Note: eventually it will be possible to close and reopen an ASDM, as it already is with a BDF. Tests indicate that something isn’t being cleared properly so that does not yet work. If trying another ASDM or BDF you should currently create one each time, as in this example.
>>> asdm = pyasdm.ASDM()
>>> asdm.setFromFile('~/casa/split_data/uid___A002_X10d9399_X6279')
>>> mt = asdm.getMain()
>>> mr = mt.get()
>>> bdf = pyasdm.bdf.BDFReader()
>>> bdf.open(mr[4].getBDFPath())
>>> bh = bdf.getHeader()
>>> print(bh)
XML Schema version = 2
Byte order = Little_Endian
startTime = 5202971372592000000
dataOID = uid://A002/X10d9399/Xe6d
title = ALMA ACA Correlator Spectral Data
dimensionality = 1
execBlockUID = uid://A002/X10d9399/X6279
execBlockNum = 1
scanNum = 1
subscanNum = 1
numAntenna = 9
correlationMode = CROSS_AND_AUTO
spectralResolutionType = FULL_RESOLUTION
processorType = CORRELATOR
atmospheric phase correction = AP_UNCORRECTED
baseband #0:
name = BB_1
spectralWindow #0:
sw = 1
crossPolProducts = XX YY
sdPolProducts = XX YY
scaleFactor = 168374.57812
numSpectralPoint = 128
numBin = 1
sideband = LSB
flags:
size = 90
axes = BAL ANT BAB POL
actualTimes:
size = 90
axes = BAL ANT BAB POL
actualDurations
size = 90
axes = BAL ANT BAB POL
crossData
size = 18432
axes = BAL BAB SPP POL
autoData
size = 2304
axes = ANT BAB SPP POL
normalized = True
>>> ss = bdf.getSubset()
>>> ss['crossData']
{'present': True, 'startsAt': 4200, 'arr': array([ 81, 6, -46, ..., 25, 53, -44], shape=(18432,), dtype=int16), 'type': 'INT16_TYPE', 'np_type': dtype('int16')}
>>> import numpy as np
>>> farr = ss['crossData']['arr'].astype(np.float32)
>>> spw = bh.getBasebandsList()[0]['spectralWindows'][0]
>>> scaleFactor = spw['scaleFactor']
>>> farr /= scaleFactor
>>> nAnt = bh.getNumAntenna()
>>> nbl = int(nAnt*(nAnt-1)/2)
>>> nchan = spw['numSpectralPoint']
>>> npol = len(spw['crossPolProducts'])
>>> shape = (nbl,nchan,npol,2)
>>> farr_shaped = farr.reshape(shape)
>>> carr_shaped = farr_shaped[:,:,:,0] + 1j * farr_shaped[:,:,:,1]
>>> carr_shaped.shape
(36, 128, 2)
>>> carr_shaped[0,0,0]
np.complex64(0.00048107025+3.5634832e-05j)

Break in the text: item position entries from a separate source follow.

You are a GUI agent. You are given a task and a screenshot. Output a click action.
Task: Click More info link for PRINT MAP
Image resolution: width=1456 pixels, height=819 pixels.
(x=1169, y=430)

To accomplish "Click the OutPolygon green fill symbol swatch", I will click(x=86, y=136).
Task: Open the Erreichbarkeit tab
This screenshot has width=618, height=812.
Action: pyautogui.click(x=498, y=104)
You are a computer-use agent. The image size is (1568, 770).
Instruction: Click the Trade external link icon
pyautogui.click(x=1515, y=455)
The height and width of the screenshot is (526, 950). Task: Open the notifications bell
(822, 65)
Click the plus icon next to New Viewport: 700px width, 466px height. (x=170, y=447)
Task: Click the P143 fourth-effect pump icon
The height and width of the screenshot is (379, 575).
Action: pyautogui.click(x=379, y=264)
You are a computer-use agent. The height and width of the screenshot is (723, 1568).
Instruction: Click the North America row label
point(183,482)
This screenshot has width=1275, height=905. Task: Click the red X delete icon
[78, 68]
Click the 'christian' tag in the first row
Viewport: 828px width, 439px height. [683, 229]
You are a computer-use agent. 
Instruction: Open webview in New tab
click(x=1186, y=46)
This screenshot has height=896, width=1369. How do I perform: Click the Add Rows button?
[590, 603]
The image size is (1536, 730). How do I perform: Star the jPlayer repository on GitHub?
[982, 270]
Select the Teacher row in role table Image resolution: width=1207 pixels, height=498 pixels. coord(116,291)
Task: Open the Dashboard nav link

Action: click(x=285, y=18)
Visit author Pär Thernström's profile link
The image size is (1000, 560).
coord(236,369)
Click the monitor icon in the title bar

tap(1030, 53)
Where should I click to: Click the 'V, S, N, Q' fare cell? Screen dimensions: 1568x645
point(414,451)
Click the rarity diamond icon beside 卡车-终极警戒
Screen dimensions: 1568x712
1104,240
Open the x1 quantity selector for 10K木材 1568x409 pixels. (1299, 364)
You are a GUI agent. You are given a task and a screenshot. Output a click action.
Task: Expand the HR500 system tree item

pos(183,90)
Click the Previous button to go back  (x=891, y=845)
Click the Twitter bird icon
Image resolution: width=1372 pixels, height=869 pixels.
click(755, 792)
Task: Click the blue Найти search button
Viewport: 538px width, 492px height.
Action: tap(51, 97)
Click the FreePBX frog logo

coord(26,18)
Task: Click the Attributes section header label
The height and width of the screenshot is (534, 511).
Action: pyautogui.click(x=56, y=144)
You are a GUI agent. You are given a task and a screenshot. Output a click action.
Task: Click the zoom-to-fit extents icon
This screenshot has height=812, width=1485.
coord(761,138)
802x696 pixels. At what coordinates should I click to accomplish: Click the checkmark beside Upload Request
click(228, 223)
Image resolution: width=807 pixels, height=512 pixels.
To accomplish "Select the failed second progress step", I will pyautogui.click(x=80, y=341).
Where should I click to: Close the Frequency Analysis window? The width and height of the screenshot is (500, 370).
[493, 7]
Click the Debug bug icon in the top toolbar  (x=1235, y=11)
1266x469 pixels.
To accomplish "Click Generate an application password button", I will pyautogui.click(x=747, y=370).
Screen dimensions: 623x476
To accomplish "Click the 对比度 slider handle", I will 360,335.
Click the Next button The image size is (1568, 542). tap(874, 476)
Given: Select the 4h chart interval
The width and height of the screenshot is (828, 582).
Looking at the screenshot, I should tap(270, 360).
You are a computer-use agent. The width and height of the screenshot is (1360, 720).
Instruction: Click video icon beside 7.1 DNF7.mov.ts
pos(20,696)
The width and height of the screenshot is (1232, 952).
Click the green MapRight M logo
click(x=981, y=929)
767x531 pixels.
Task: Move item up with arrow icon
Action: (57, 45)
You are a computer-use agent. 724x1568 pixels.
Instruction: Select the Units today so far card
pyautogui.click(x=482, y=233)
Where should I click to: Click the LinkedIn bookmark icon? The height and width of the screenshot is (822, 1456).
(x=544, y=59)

This subset also has actualTimes and actualDurations and does not have flags or zeroLags data.
Knowing that there is a single baseband here with a single spectral window simplifies extracting the data. Here, the crossData array is converted to a 32-bit float array and the scale factor is applied. The array is then reshaped, including the real and imaginary array implied as the final axis (note that the baseband axis is skipped in makeing the shape as it as a single element here). Then a complex array is created from the real and imaginary parts of the floating point values and the value at the origin of the resulting array is printed. The axes are baseline, channel, and polarization (here “XX” and “YY”). See the BDF documentation for how baseline are ordered.
All of this illustrates the need for well-defined views that are useful for VIPER use. Presenting the data in such a view isn’t difficult, but that detail obviously needs to be hidden from the user.